Renato – Para 2018, destaco a continuidade do acompanhamento dos planos de metas entregues junto com os PPAs. Vamos atuar em três municípios, Fortaleza de Minas (MG), Sobral (CE) e Três Lagoas (MS), no fortalecimento dos conselhos e monitoramento das metas. A ideia é estabelecer um sistema de monitoramento no qual os conselhos sejam fortalecidos, para fazer esse trabalho de monitoramento cidadão, e as prefeituras tenham mecanismos para atuar de forma mais aberta e participativa. Outro ponto é a continuidade dos planos de turismo que apoiamos na região do Vale do Ribeira (SP), em Juquiá, Tapiraí e Miracatu. Já foram estabelecidos os planos e agora vamos apoiar para que as ações previstas sejam de fato executadas e não fiquem apenas no papel.

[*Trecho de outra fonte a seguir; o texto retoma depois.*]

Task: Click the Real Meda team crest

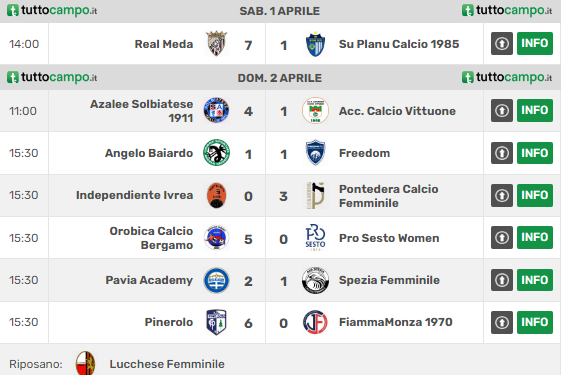Action: click(216, 44)
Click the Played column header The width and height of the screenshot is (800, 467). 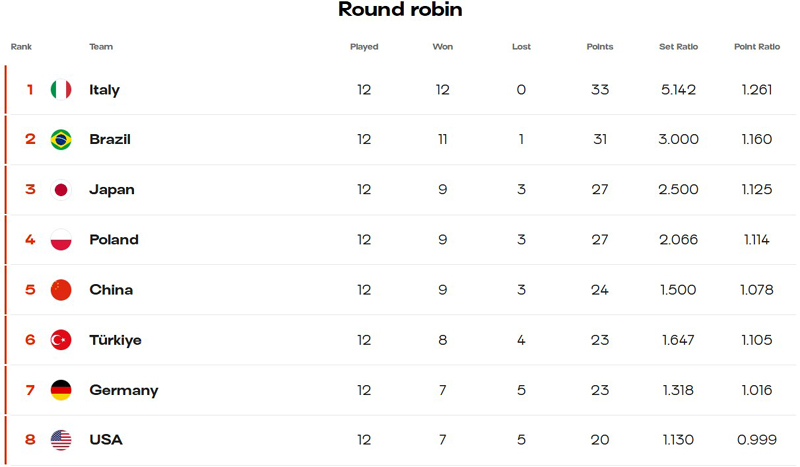click(364, 46)
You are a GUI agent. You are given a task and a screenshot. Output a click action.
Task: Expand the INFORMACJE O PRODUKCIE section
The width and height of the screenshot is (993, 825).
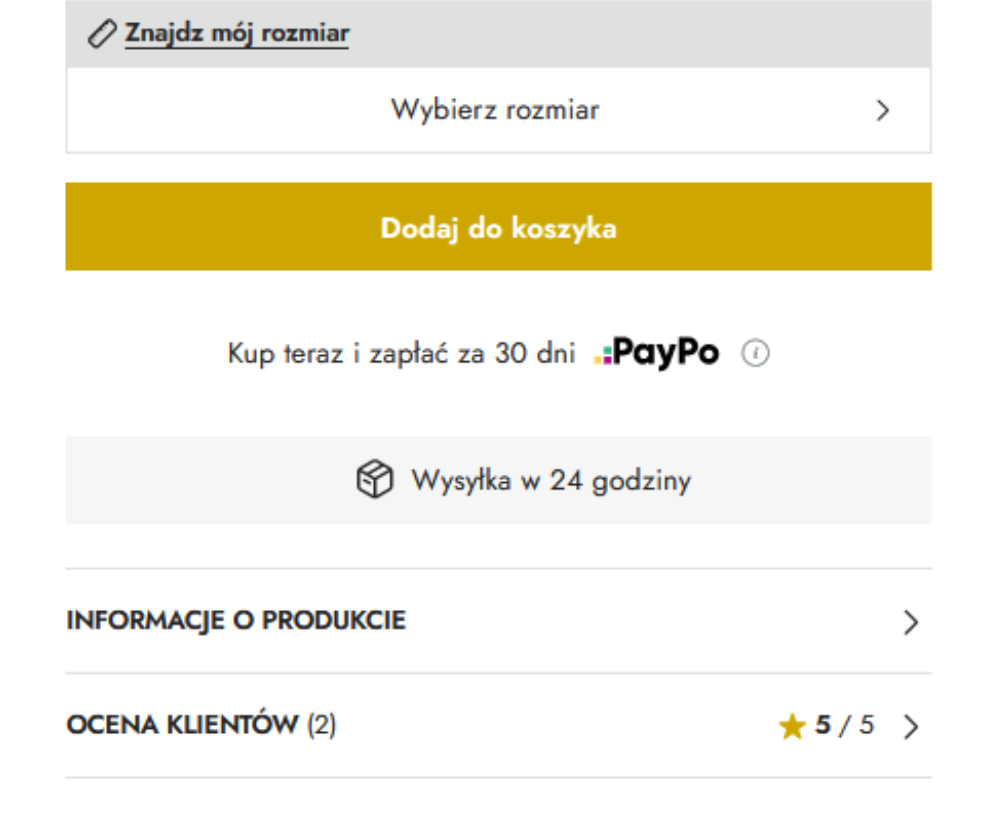(x=498, y=621)
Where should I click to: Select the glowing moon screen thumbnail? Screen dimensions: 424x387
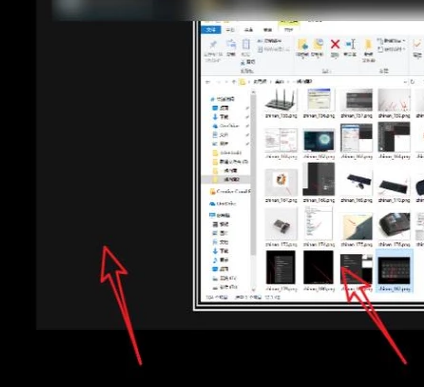point(319,140)
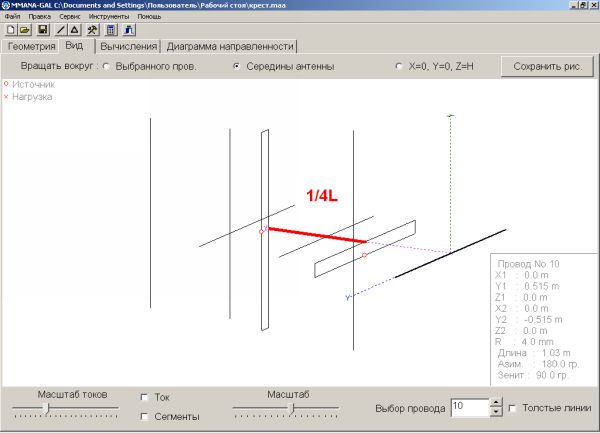Enable the Толстые линии checkbox
Screen dimensions: 600x434
coord(513,408)
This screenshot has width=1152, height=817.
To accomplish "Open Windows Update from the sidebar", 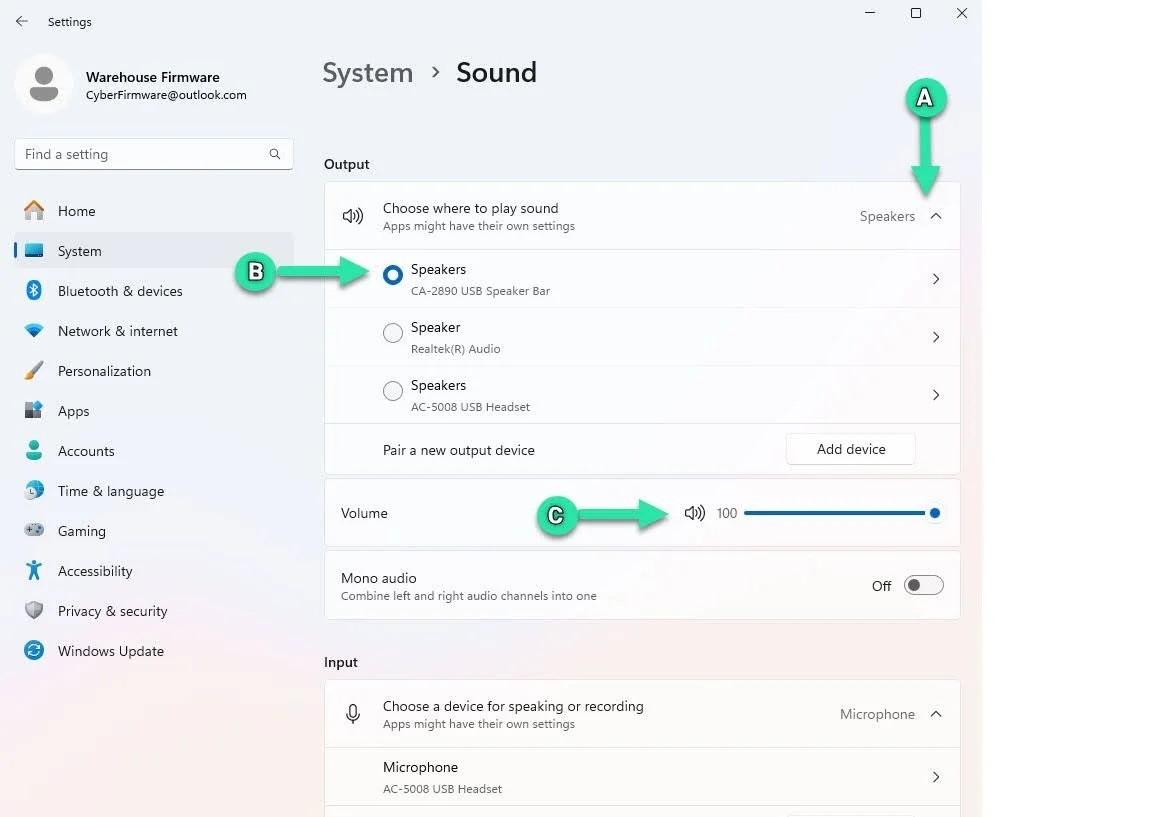I will [110, 651].
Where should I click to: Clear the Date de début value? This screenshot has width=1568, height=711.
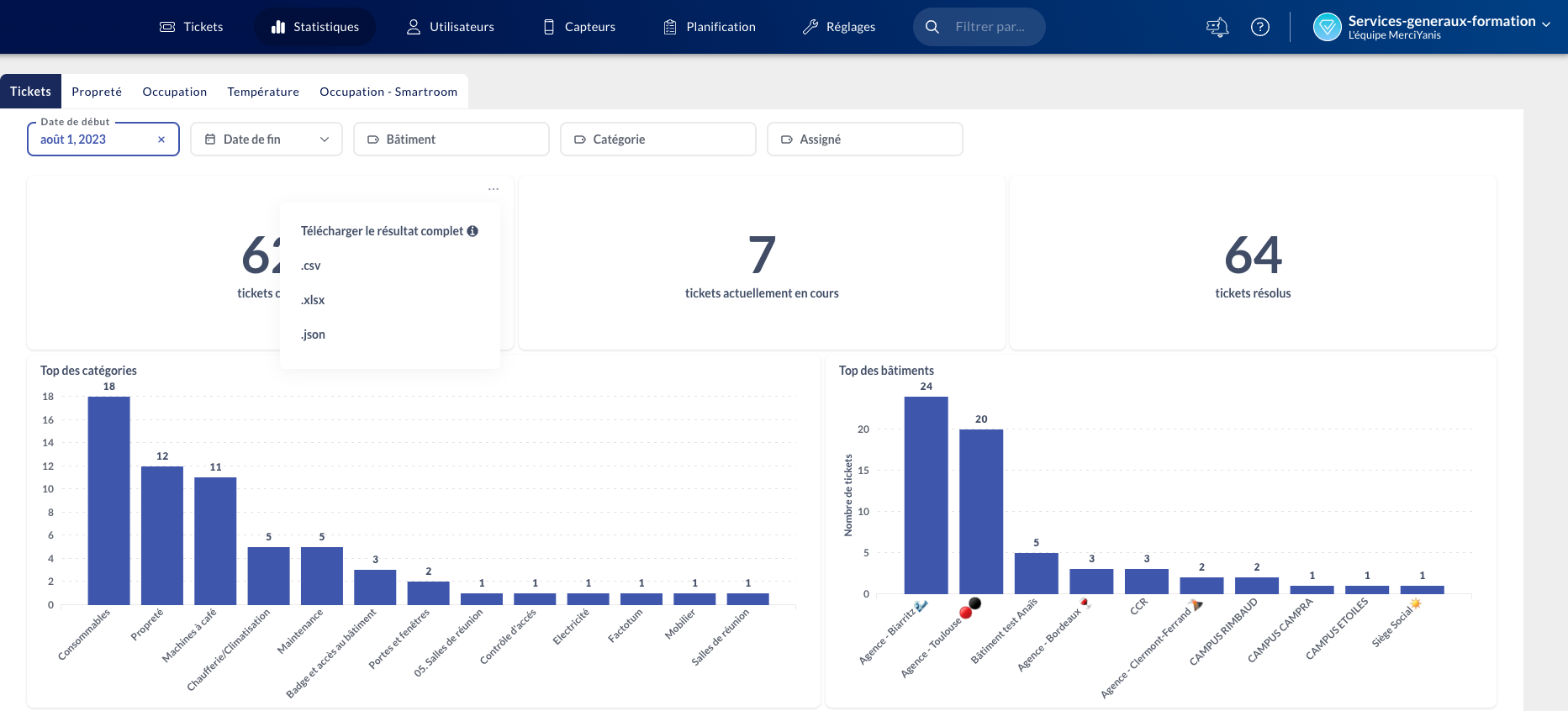[161, 140]
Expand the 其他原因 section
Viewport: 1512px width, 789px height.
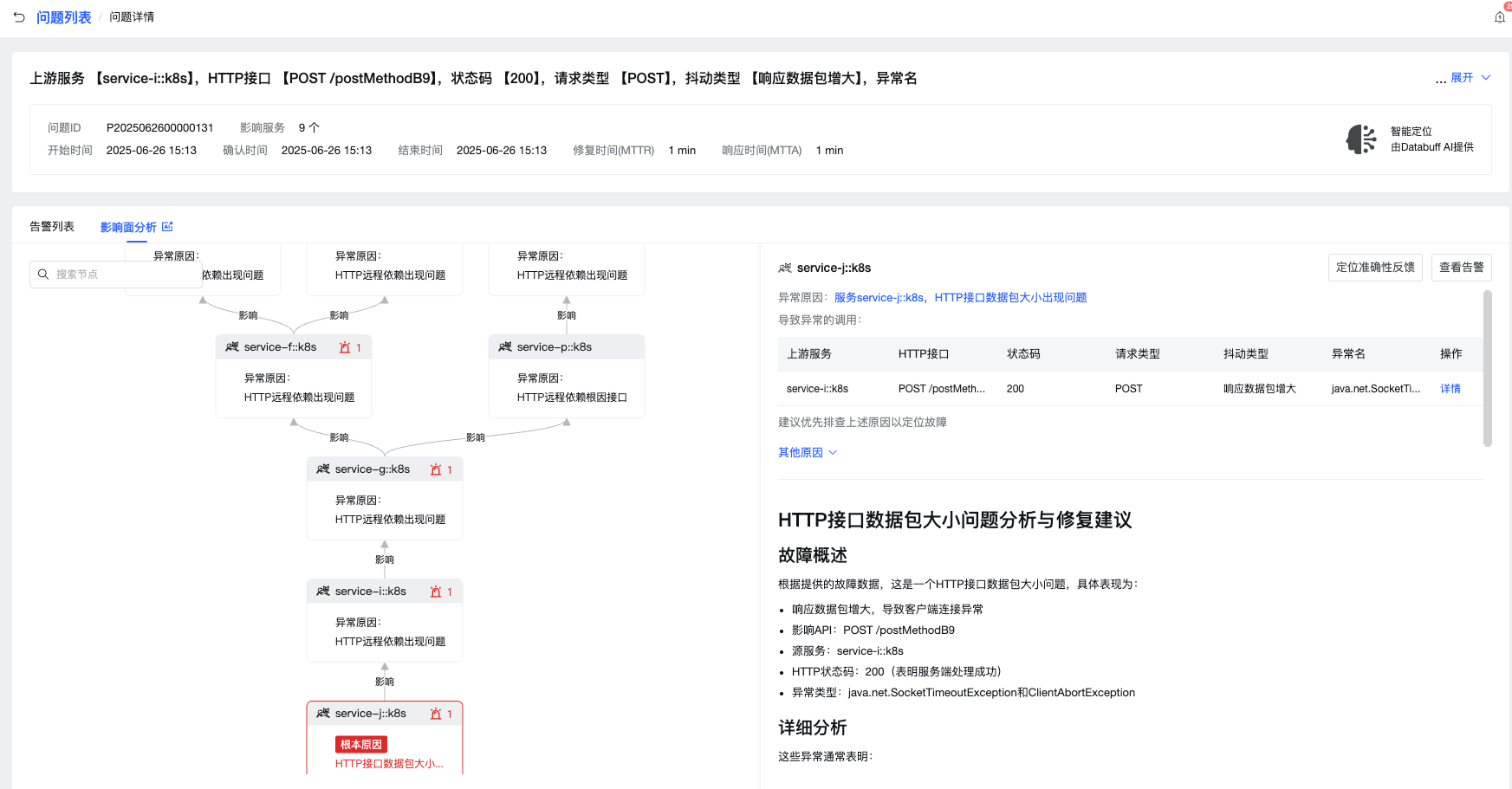808,453
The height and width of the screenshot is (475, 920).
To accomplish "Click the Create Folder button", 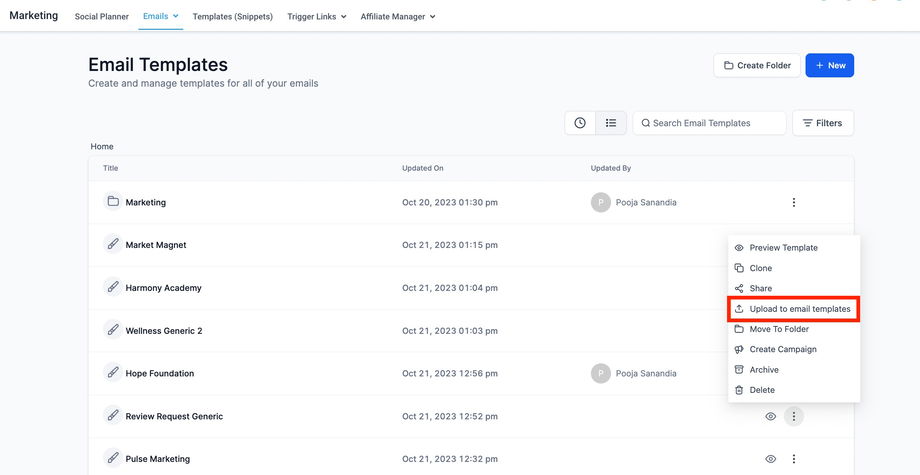I will pyautogui.click(x=757, y=66).

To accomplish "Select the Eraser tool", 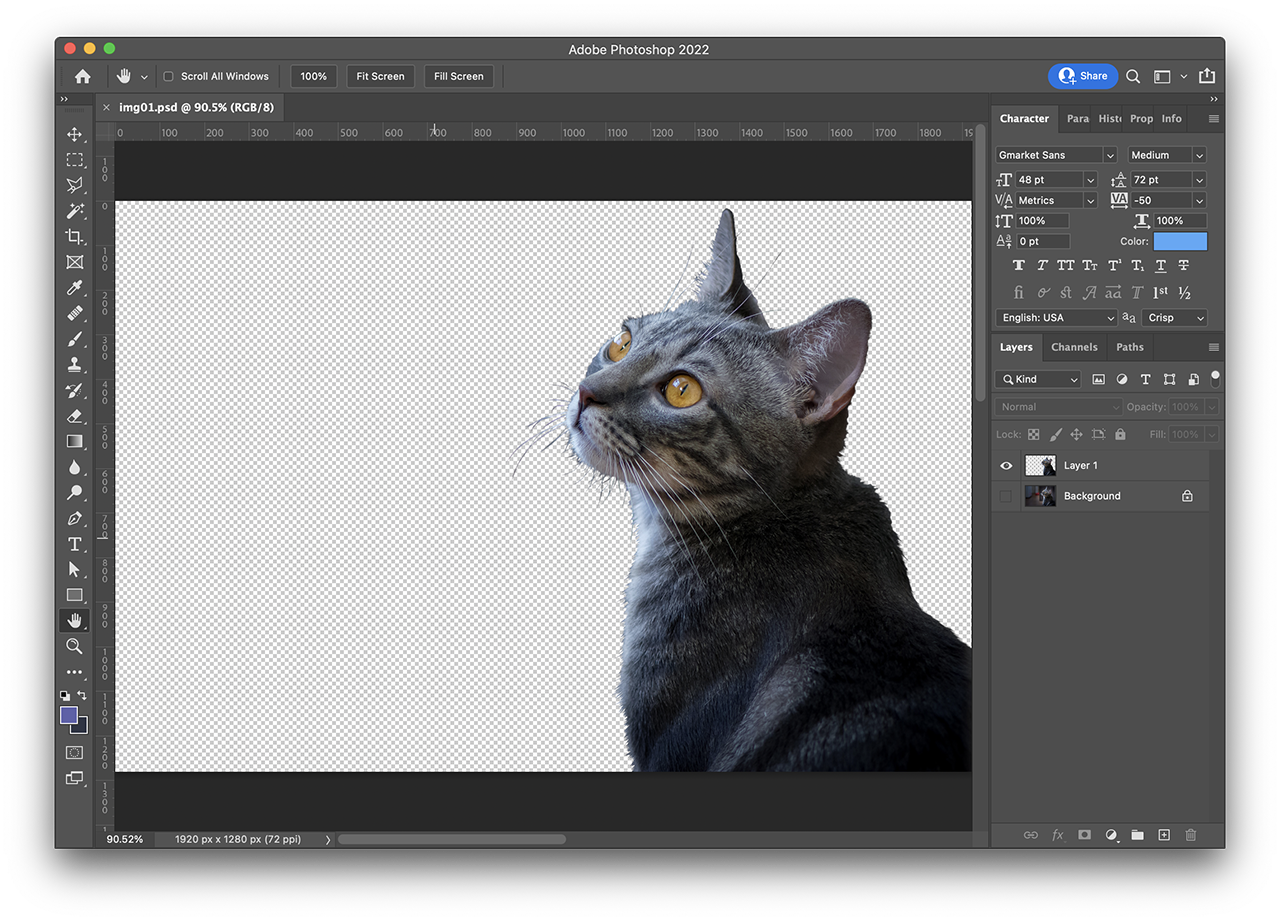I will click(75, 416).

Luís – Para 2018, projetamos um ano de solidificação daquilo que plantamos. Uma novidade é que iremos começar um novo módulo de fortalecimento das compras governamentais, para ajudar na compreensão de que as compras públicas podem ser um instrumento de desenvolvimento territorial para melhorar não apenas na economicidade, mas também na qualidade do que é comprado. O fornecimento de bens e serviços para o poder público municipal pode ajudar a fomentar novos negócios no território, trazer desenvolvimento e melhorar a distribuição de renda. Além disso, esperamos fortalecer cada vez mais os instrumentos de planejamento, de ordenamento territorial, de equilíbrio financeiro. Começamos a atuar este ano no apoio à elaboração de planos de turismo e isso também se apresenta como uma demanda relevante para o ano que vem. Temos também uma parceria institucional nova, com o Instituto Rui Barbosa, para utilização do Índice de Efetividade da Gestão Municipal (IEGM) como um indicador agregado, que vai nos ajudar bastante no planejamento, engajamento dos gestores e avaliação dos projetos sociais que temos feito no AGP.

Joyce – O contexto de eleição traz grandes desafios na operacionalização dos projetos nos territórios. Esse cenário vai exigir muita gestão e sensibilidade no diálogo com todos os atores envolvidos. Terminando essa conversa, eu retomo à primeira questão, porque eu vejo que o ponto forte de 2018 é resultado do amadurecimento construído ao longo dos anos do programa. Eu acho que avançamos na reflexão dos impactos e refinamento de análise histórica do programa no sentido de ampliar os acertos, assim como também visualizar com mais clareza os desafios e potencialidades das ações na melhoria e desenvolvimento dos municípios por meio de um apoio à gestão pública.